I had not used the sonata form before, and for this movement I needed a well proven structure to adequately develop the musical drama. Certain darkness permeates large sections of the piece. The first theme is like a garden of ivy, weaving textures and voices, like a web of emotions. The second thematic group starts with the cello digging into dissonant intervals, perhaps just an expression of a repeated primal scream, followed by a mysterious melody that could have come out of the Siberian tundra, in the winter. As I was completing the exposition, I had a phone conversation with noted composer Hilary Tann, in which we discussed the use of the sonata form, Haydn, and his impact on the crystallization of the sonata form. Tann had just explored the use of the sonata form for the first time as well.
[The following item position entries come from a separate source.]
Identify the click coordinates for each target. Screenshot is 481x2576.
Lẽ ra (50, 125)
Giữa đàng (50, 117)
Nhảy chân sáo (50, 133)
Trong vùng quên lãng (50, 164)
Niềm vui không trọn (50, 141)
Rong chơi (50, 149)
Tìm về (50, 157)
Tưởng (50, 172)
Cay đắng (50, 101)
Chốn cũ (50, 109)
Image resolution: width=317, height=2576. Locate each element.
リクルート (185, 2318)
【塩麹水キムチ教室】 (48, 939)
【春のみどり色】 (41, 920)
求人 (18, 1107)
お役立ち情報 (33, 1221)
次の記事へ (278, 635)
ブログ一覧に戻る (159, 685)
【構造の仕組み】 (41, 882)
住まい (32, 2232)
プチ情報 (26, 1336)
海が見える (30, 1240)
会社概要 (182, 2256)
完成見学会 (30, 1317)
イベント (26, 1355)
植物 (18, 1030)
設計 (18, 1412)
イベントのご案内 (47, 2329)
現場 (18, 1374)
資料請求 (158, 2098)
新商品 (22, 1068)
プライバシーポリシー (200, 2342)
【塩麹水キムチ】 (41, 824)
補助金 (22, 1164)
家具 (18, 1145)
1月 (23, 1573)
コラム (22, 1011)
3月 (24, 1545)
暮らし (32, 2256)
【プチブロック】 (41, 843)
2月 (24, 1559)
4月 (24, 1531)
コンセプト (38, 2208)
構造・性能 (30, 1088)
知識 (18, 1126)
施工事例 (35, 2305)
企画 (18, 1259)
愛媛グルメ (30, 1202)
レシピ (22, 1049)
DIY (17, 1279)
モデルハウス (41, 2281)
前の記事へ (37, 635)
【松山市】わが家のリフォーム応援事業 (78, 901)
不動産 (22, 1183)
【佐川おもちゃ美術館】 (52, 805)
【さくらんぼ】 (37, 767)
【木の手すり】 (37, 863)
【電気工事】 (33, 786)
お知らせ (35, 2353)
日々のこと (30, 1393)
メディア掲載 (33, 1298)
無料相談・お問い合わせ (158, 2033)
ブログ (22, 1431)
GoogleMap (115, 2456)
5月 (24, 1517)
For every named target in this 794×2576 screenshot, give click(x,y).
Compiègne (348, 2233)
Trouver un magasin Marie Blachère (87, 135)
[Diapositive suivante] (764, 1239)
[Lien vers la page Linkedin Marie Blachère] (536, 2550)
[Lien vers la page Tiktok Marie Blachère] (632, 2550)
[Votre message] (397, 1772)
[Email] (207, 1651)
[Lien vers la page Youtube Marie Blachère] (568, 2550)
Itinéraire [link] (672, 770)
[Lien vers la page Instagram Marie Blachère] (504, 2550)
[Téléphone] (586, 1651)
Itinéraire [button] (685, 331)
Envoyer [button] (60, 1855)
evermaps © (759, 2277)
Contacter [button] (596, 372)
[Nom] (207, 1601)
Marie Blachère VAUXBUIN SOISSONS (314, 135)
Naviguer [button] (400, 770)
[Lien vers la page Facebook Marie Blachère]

At the end of the conversation Hilary said: “and don’t forget humor, Haydn used a lot of humor.” So, I decided to use a tango for the development. And, boy, was it fun. The recapitulation is condensed, and not only that the thematic conflict is resolved - there is no more primal scream present, but clearly the tension has abated.
The title should tell you all. Chronos is the personification of time in Greek mythology. The tempo of the piece is 60 bpm, like the clock ticking the seconds, and the repeated notes in the piano and pizzicato strings are like a clock that keeps track of eternity. But there is much more in this movement and for a brief second be expected to be taken to a place of nostalgia and emotion.
Mercury is a major god in Roman religion and mythology, and one of the 12 most important deities within the ancient Roman pantheon. Among other qualities, he is the god of commerce, eloquence, messages, luck, and trickery. Listen to distant knocking, screeching, and eerie sounds that bring an ominous feel to the movement, but this limping dance is short-lived as it evolves into fiddling tunes. First, La Belle Catherine, from Quebec, which according to Danse ce Soir is based on a Scottish tune: The Braes of Mar, followed by a traditional Irish tune: The Blue Eyed Rascal. An errand quote from Beethoven is perhaps Mercury‘s way of sticking his nose in my business.